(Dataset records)
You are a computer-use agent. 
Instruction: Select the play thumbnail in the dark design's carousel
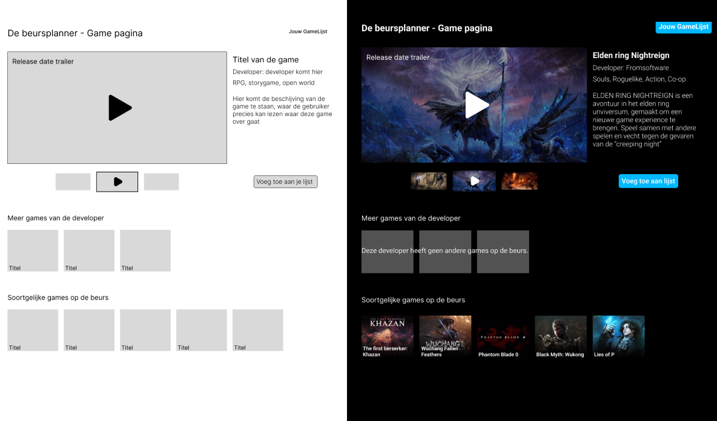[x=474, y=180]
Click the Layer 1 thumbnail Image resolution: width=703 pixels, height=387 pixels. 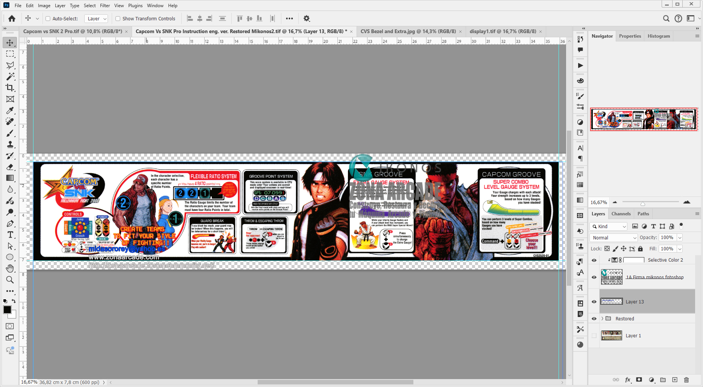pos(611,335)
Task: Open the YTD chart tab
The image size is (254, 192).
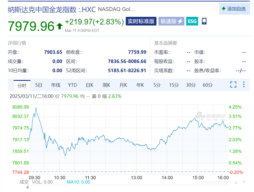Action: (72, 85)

THE TASK: When you reach the line with "Task: Open the YTD chart tab" in the entries above, start copying, and go on word for word to the last line; skip any picture.

ANSWER BOX:
Task: Open the YTD chart tab
The image size is (254, 192).
Action: (72, 85)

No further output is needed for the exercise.